0218 Managing Children

 

Like all of us in our middle-class, and in our generation, our approach to children was covered by the new rules posited in the 1960s by Doctor Spock. Accordingly, children were fragile beings whose life could be blighted if you handled them the wrong way. 


In my youth children had done what they were told.  The classic saying was children should be seen but not heard. There was no easy equivalent to this in the 1960s. At that time, bringing up children demanded totally new skills.  I'm sure that Doctor Spock's ideas resulted in many better experiences for children, but it was very difficult trying to live up to his demands. When they were babies Pat was always rushing to our copy of Doctor Spock’s book to see what she should do next. However, such anxieties were not new, in my mother’s time she too was much the same; timing my feed to the second. Dr Spock's new impact, on us at least, was that our children had to develop themselves without any guidance. I now suspect this was a mistake.  Miles later said the he thought we were idiots for not telling him what do.


In the early stages there really wasn't much of problem. It only emerged when children were getting towards school-age, and in particular once they moved into secondary schools.

 

At that time Pat and I used to have massive rows about our children.  I would want to be much stricter with them, not because I thought they were behaving badly, but because I desperately wanted them to fulfil their potential.  Pat on the other hand wanted to ‘let them express themselves’ -- which I took as meaning to allow them to behave badly: and in particular not to fulfil their potential in terms of studying. This was particularly true of Miles, who showed every sign of being lazy: though he later explained it was that he knew he could get away with doing what he wanted and kept from us from finding out what he was really doing.

 

I suspect the rows we had, which were quite spectacular at times, had a bad impact of the children -- not least because they must have realised they were about them. Above all, since I always had to give in (since she would never be defeated) it lowered their estimation of me as a father. Miles certainly thought that I was not a good father figure.  For a while, in their early teens, Sarah did admire me as a father figure, as girls do at that time, but she later violently rejected me as such.  Life was made very difficult for fathers by Doctor Spock, and our generation produced children who probably had more problems than they should have done.

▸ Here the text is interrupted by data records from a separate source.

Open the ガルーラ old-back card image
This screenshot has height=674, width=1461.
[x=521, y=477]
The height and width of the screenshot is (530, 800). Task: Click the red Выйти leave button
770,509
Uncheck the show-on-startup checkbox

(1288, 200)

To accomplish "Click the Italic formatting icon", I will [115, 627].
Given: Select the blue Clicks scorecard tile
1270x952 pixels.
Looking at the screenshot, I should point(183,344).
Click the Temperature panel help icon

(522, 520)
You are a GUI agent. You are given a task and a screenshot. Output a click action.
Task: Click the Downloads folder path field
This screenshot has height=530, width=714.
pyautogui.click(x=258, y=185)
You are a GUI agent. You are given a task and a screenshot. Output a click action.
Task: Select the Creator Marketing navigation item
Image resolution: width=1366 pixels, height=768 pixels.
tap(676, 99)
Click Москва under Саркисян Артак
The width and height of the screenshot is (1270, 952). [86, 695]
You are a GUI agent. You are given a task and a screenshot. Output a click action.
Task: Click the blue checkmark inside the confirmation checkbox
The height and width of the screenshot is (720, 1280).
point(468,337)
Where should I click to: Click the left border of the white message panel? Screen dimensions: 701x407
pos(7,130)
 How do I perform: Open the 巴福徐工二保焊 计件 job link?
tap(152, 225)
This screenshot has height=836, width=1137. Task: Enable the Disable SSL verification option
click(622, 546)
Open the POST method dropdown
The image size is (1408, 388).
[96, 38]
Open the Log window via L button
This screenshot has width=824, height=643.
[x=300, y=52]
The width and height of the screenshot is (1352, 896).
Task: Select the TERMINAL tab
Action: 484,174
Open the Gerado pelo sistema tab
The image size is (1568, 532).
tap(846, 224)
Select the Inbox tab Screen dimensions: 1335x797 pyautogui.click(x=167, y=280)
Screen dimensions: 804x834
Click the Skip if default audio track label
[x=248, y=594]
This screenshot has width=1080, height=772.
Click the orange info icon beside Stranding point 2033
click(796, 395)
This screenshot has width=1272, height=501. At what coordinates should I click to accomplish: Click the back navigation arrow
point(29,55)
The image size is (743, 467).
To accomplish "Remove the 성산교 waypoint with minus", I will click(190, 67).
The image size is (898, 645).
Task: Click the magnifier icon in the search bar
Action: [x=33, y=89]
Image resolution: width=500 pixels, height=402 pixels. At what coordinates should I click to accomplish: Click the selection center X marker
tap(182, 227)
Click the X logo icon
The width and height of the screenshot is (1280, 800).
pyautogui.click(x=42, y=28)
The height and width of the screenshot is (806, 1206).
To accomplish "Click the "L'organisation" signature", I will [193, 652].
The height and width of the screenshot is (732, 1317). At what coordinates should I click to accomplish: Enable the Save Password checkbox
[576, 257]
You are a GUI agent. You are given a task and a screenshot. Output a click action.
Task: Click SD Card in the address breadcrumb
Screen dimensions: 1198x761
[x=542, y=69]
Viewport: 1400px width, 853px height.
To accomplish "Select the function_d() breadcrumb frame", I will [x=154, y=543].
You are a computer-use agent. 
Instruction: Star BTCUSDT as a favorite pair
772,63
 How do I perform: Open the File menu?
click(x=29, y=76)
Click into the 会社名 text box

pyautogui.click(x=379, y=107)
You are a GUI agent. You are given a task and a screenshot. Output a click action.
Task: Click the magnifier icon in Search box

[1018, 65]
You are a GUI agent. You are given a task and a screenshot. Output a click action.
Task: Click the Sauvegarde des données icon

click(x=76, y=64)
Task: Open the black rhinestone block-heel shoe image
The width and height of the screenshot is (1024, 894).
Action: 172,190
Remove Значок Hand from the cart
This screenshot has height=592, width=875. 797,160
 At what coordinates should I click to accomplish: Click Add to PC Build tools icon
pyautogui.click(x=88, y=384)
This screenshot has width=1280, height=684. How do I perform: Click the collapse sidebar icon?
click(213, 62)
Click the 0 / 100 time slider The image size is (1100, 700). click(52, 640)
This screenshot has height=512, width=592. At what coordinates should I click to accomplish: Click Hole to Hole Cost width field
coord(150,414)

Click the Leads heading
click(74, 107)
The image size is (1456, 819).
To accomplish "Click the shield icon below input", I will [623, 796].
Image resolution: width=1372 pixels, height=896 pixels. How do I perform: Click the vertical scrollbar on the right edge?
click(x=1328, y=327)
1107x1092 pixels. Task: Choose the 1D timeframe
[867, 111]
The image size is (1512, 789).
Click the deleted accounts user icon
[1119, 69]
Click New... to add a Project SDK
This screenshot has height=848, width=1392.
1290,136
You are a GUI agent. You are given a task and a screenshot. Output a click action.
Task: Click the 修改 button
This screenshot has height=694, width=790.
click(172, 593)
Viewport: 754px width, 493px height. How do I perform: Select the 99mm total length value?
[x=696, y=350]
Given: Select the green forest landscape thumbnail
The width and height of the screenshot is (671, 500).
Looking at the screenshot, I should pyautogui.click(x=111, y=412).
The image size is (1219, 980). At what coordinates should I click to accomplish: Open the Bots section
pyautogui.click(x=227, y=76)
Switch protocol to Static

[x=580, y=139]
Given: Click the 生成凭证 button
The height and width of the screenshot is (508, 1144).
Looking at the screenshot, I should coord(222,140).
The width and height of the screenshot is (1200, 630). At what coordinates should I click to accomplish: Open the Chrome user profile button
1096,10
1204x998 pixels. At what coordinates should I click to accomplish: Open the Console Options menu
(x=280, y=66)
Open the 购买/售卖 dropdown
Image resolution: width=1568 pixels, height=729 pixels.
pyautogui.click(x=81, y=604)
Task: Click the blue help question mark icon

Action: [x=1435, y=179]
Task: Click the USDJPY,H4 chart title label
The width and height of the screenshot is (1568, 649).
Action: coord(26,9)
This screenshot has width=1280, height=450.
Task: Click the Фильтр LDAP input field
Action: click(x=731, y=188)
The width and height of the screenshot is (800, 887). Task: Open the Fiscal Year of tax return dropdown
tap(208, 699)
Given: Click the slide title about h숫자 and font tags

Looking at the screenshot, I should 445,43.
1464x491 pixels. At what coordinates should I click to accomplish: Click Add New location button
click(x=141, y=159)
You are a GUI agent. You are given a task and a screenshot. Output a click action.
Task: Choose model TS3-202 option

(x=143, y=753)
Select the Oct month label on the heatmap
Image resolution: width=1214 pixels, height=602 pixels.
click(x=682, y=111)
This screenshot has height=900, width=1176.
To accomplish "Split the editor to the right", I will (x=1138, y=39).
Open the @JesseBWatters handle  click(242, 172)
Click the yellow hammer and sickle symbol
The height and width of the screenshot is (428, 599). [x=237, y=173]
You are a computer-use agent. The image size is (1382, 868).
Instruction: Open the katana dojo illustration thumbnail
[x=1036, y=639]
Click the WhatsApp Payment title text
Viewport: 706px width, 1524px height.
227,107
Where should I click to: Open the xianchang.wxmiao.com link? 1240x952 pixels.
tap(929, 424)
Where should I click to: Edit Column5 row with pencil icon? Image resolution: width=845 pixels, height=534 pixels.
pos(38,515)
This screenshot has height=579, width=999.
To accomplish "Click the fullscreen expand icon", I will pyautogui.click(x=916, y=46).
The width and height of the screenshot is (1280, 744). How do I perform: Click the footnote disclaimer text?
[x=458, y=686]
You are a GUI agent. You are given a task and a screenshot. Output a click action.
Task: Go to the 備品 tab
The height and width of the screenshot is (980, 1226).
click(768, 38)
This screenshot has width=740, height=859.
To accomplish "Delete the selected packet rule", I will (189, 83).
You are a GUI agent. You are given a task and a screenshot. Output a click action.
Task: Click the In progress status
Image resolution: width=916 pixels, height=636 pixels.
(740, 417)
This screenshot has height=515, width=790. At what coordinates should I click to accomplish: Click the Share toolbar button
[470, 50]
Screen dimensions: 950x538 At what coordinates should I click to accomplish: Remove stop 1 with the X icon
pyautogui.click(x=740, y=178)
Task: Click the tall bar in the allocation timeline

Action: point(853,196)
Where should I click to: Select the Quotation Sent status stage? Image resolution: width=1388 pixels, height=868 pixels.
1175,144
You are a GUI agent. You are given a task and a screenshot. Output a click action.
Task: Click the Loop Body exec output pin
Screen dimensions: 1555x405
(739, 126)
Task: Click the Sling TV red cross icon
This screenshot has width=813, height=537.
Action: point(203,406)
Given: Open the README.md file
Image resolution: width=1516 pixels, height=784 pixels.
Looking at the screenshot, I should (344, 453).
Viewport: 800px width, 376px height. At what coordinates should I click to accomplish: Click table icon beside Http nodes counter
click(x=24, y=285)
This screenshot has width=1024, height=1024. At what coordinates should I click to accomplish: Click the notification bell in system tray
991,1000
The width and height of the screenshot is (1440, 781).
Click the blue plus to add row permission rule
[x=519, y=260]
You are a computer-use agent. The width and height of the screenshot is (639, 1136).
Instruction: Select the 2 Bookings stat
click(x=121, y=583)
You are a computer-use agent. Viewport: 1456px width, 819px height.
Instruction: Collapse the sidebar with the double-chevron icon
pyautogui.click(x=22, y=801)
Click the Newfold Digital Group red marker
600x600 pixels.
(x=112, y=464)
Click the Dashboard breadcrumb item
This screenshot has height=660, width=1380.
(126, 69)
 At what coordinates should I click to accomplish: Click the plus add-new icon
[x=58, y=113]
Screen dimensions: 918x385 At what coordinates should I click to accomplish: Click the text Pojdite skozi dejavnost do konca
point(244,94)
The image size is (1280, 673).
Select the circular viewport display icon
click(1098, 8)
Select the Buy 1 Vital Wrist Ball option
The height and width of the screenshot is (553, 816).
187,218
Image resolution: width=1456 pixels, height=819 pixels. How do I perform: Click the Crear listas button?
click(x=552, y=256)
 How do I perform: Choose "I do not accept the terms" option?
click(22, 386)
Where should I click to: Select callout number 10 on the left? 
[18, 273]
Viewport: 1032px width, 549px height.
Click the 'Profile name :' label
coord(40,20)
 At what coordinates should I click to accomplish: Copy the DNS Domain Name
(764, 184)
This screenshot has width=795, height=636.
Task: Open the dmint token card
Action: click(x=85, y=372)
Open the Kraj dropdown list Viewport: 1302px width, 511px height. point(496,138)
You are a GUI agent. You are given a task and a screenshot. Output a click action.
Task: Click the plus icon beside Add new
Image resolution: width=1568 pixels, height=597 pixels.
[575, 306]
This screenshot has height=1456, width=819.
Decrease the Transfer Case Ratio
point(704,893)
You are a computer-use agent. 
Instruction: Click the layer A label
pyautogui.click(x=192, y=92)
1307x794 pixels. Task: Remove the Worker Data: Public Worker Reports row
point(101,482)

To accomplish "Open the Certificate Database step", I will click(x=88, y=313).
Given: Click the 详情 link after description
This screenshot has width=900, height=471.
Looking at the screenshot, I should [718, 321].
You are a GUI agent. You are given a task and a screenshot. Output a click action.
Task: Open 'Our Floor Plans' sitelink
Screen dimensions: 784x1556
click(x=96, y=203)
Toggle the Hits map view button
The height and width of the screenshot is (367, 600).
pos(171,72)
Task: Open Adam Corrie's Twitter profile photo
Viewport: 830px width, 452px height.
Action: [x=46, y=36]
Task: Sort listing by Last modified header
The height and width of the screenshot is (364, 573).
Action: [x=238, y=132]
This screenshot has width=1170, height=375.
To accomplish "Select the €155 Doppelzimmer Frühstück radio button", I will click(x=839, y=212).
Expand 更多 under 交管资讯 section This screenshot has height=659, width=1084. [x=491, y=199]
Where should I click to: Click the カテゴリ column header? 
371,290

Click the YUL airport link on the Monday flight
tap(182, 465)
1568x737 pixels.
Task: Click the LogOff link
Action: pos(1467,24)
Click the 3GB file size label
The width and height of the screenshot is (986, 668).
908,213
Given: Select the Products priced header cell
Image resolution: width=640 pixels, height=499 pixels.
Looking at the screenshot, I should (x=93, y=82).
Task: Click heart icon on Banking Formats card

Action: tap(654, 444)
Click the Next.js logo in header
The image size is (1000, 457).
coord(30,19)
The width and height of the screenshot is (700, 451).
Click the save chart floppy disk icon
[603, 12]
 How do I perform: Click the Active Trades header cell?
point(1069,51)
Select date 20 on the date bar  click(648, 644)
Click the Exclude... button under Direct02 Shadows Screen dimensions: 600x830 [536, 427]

As it now is, both our children effectively have one divorce behind them.  Miles rejected us at age of 15 when he was seduced by his teacher, who he later left to marry another.  Sarah rejected us when she got married and was then divorced.

 

Our friends experience was not be much better.  The only couple whose children now seem to be guilt free are Moira and Derek – who were the only martinets in our group - but even their children had massive hiccups when they both blew their university courses.


Even so, we desperately tried to do our best for the children.  We, in particular Pat, dragged them round every museum and art gallery site – all of which they hated.  When we took our holidays, typically with my parents in caravans, we showed them all of things they ought to see; rather than the beach they desperately wanted to spend their time on. When all else failed, at home we encouraged them to spend their time at home reading good books.


Sarah eventually belonged to the guides, as she painstakingly qualified to be a Queen's Guide; albeit this entailed taking every ‘badge’ under the sun, rather than the exceptional achievements I expected would be demanded! 

 

Accordingly, of the family time available after my various other commitments, I spent part of an evening a week patiently sitting outside the guides’ hut waiting for her to finish her latest badge.  This was sort of the penalty all fathers had to pay at one time or another.  Mind you, as soon as she had finished her badges, she reached the period when her ‘independence’ became an issue and she went instead to the first of the teen dance clubs.  She even insisted on taking on a Saturday job in Oxford Street to earn extra pocket money. 


Miles tried the Cubs but, typically, never stayed the pace.